Klinische Neurophysiologie 2008; 39 - A174
DOI: 10.1055/s-2008-1072976

Management and outcome in patients with ictal bradycardia and asystole

A Strzelczyk 1, S Bauer 1, X Chen 1, S Knake 1, HM Hamer 1, F Rosenow 1
  • 1Philipps-Universität Marburg, Klinik für Neurologie, Marburg

Purpose: Ictal bradycardia and asystole are rare autonomic symptoms during epileptic seizures and are potentially life-threatening. The pathop-hysiological mechanisms are poorly understood and a potential contribution to SUDEP remains speculative. Guidelines for the care of patients with ictal arrhythmias are missing. However, in order to prevent life-threatening cardiac arrest, syncope and trauma, such patients should be treated actively and individually, once the diagnosis is established. We report on management and outcome of four patients in whom simultaneous EEG/ECG recording showed ictal bradycardia or asystole.

Patients and Methods: Using a standardized assessment form, information on epilepsy syndrome, seizure localization, anticonvulsive treatment, clinical management and outcome was extracted from patient records and systematically reported.

Results: In four patients an ictal asystole or bradycardia could be recorded on simultaneous EEG/ECG recording. In all patients a right temporal seizure pattern was associated with bradycardia and asystole. Patient #1 was a 28-year-old female with medically refractory temporal lobe epilepsy with right hippocampal sclerosis. The patient underwent a right sided selective amygdalohippocampectomy two weeks after the recorded asystole. Following surgery the patient remained seizure free and reported no further episode of syncope during 6 months follow-up. Patient #2 was a 66-year-old woman with history of recurrent loss of consciousness associated with epigastric auras for 5 years without anticonvulsive treatment. VPA 900mg per day was recommended, and a permanent pacemaker was implanted five days after the recorded asystole. During the follow-up of one year, no seizure with unconsciousness recurred.

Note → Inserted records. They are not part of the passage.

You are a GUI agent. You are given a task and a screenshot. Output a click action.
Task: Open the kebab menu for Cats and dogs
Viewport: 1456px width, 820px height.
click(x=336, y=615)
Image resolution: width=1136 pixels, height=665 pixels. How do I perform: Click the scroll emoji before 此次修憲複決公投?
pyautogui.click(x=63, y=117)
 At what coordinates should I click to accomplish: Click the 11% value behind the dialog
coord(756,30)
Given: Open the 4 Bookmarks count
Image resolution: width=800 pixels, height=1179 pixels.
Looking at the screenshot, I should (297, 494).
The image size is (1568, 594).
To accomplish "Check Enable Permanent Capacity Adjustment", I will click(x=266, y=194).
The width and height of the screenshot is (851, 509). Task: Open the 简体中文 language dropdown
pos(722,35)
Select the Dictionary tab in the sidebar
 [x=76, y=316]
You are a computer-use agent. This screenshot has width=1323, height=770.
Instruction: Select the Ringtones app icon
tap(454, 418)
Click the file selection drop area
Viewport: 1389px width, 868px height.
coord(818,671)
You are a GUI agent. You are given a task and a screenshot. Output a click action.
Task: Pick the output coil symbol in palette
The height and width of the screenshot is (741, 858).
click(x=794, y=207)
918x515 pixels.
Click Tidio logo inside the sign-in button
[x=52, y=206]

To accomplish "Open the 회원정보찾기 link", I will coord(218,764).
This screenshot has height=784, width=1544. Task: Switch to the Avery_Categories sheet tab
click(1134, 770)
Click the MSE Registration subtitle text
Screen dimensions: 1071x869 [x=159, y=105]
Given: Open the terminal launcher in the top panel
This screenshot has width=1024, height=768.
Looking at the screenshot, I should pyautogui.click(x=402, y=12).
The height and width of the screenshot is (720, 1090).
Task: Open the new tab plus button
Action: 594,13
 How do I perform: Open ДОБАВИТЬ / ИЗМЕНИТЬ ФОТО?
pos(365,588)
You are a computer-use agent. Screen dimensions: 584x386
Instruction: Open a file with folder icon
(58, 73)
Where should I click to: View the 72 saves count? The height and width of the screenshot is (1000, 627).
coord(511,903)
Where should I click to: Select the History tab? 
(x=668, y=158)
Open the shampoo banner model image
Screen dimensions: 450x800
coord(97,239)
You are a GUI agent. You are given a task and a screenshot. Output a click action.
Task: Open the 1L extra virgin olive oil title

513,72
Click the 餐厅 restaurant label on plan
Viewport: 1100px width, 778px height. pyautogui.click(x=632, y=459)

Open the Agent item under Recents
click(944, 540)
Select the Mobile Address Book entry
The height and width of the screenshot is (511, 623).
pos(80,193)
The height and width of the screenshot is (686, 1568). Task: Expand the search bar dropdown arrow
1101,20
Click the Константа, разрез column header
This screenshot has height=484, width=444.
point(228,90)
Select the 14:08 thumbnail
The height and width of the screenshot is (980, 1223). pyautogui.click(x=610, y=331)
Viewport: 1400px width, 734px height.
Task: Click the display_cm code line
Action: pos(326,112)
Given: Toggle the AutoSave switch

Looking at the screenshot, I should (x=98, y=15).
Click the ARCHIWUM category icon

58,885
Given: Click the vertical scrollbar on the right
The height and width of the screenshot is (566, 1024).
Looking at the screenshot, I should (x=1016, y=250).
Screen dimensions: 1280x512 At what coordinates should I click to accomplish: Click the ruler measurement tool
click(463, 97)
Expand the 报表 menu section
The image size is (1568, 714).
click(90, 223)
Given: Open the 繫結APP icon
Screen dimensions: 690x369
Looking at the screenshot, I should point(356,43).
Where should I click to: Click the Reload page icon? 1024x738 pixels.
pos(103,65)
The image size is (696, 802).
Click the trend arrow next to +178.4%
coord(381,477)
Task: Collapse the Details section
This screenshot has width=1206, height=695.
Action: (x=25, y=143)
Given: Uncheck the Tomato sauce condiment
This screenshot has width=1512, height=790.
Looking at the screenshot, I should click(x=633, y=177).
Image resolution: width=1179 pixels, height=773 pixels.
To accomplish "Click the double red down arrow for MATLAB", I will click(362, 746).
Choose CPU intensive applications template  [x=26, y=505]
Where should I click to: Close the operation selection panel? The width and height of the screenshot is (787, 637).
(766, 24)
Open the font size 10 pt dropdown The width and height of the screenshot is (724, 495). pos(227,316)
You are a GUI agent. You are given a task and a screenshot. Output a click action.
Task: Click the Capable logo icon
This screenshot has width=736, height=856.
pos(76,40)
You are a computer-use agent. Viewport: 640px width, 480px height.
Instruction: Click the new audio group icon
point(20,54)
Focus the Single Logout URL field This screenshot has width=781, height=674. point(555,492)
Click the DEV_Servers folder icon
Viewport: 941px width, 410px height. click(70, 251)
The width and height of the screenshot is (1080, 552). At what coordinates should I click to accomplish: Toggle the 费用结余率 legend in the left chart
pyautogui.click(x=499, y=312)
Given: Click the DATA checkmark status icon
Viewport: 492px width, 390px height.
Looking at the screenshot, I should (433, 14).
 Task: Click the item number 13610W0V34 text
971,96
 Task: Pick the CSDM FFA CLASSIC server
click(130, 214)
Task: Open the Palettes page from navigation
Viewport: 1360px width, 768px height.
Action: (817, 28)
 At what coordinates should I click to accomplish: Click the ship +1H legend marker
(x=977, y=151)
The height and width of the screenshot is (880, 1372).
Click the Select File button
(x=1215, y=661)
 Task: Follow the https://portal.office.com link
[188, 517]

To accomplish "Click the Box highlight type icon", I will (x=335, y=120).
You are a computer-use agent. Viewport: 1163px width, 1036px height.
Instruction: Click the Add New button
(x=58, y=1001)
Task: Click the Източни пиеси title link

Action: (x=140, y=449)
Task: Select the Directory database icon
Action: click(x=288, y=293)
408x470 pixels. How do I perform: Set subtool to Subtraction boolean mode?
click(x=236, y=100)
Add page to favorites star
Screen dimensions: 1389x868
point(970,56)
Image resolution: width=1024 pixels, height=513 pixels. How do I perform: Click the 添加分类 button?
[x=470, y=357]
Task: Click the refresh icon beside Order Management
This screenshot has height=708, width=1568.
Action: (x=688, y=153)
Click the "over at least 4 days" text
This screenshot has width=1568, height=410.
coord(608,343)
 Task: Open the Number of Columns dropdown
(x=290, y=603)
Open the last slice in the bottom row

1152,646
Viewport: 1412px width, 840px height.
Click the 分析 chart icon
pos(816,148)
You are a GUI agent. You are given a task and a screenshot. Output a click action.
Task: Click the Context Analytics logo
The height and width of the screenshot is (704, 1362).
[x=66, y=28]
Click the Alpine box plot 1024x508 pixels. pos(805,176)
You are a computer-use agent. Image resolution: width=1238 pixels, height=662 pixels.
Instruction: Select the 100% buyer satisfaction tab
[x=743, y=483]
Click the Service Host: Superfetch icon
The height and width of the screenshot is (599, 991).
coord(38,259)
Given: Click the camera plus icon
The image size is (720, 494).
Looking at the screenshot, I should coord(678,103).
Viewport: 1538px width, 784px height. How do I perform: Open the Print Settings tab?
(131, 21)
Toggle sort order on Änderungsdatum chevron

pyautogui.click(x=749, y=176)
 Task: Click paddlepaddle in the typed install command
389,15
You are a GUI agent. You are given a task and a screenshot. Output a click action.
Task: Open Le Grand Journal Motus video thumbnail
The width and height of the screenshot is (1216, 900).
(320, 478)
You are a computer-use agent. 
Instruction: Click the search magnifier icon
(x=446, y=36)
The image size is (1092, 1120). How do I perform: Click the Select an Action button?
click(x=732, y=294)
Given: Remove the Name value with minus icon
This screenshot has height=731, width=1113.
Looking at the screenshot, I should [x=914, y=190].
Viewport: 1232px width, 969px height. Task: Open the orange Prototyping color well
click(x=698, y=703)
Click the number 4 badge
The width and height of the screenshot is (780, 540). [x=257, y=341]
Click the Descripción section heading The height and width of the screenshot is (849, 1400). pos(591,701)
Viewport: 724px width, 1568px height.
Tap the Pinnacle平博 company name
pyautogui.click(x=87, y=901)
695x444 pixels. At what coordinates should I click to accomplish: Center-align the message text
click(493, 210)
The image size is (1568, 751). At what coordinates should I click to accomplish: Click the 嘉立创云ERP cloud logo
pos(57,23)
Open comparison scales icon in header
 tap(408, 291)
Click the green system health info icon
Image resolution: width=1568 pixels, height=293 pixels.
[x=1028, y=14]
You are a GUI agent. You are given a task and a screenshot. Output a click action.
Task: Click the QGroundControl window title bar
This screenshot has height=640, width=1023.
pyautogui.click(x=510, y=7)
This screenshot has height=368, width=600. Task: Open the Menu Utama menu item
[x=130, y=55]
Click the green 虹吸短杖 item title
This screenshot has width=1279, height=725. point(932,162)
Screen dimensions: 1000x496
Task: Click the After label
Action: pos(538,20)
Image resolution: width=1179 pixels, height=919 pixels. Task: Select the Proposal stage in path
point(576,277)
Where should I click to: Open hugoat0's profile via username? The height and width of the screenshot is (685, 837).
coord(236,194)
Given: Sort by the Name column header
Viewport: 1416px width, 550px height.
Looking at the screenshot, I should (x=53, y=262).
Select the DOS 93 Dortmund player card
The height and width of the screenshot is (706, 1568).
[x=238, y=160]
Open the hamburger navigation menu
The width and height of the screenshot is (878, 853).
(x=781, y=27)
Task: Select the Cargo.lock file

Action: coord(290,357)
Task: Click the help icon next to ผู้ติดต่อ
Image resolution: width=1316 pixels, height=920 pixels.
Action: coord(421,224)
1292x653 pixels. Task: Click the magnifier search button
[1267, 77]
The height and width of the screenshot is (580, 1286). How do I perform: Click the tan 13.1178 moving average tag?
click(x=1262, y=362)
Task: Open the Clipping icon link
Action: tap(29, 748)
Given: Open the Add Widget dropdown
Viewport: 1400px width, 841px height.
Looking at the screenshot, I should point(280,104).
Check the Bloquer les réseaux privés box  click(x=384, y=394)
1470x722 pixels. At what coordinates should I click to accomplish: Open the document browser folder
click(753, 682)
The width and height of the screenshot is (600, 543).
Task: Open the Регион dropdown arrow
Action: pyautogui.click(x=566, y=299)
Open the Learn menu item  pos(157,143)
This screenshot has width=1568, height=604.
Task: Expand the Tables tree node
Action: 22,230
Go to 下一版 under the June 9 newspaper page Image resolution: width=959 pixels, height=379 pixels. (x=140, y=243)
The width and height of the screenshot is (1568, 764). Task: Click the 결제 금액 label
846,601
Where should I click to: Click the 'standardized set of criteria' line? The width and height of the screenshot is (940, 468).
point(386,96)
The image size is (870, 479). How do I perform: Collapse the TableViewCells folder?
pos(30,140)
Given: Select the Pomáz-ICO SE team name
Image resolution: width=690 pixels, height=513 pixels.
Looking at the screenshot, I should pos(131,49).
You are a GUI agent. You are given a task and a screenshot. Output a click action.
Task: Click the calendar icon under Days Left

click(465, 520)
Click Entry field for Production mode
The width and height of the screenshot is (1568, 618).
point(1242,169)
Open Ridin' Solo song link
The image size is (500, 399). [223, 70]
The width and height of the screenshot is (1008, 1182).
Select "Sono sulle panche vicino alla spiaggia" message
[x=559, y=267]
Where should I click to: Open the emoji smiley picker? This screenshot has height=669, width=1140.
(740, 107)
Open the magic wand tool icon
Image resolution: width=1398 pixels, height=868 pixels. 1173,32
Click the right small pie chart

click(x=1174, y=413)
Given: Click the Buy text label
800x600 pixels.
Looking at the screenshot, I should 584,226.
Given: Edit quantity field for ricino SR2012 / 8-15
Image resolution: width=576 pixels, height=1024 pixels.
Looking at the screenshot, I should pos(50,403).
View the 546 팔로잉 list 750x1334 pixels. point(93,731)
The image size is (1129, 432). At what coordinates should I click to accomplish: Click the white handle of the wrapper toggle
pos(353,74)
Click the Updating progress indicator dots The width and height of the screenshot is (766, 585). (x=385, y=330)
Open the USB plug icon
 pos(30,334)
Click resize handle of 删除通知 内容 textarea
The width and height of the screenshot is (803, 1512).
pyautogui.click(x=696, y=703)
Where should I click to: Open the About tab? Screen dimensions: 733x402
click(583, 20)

However, the typical epigastric aura still occurred twice per week followed by the sensation, that the pacemaker sets in for a minute or so. The patient had discontinued VPA and refused to take AEDs. Patient #3 was a 41 year-old male with history of epilepsy since the age of 32 with frequent falls and severe traumatic injuries for the past few years. High resolution magnetic resonance imaging showed no epileptogenic intracerebral lesions. A cardiac pacemaker was implanted two days after the recorded asystole. Currently at one-year follow-up the patient reported neither overt seizures nor syncopes or traumatic falls.

Patient #4 was a 75-year-old woman with arterial hypertension treated with captopril, hydrochlorothiazide and metoprolol who was admitted for recurrent loss of consciousness initially once four months ago and three times on the day of admission. The patients was started on VPA monotherapy of 1500mg. Also, metoprolol was discontinued, because we felt it may have worsened the ictal bradycardia. A cardiac pacemaker was not implanted at this point, however, this will be recommended should the syncopal episodes recur.

Discussion: Our case series uniquely demonstrates that epilepsy surgery as well as implantation of a cardiac pacemaker while continuing AEDs may result in long-term freedom of syncopes and traumatic falls. As guidelines are still missing a case-by-case assessment should be performed regarding treatment in ictal asystole and bradycardia.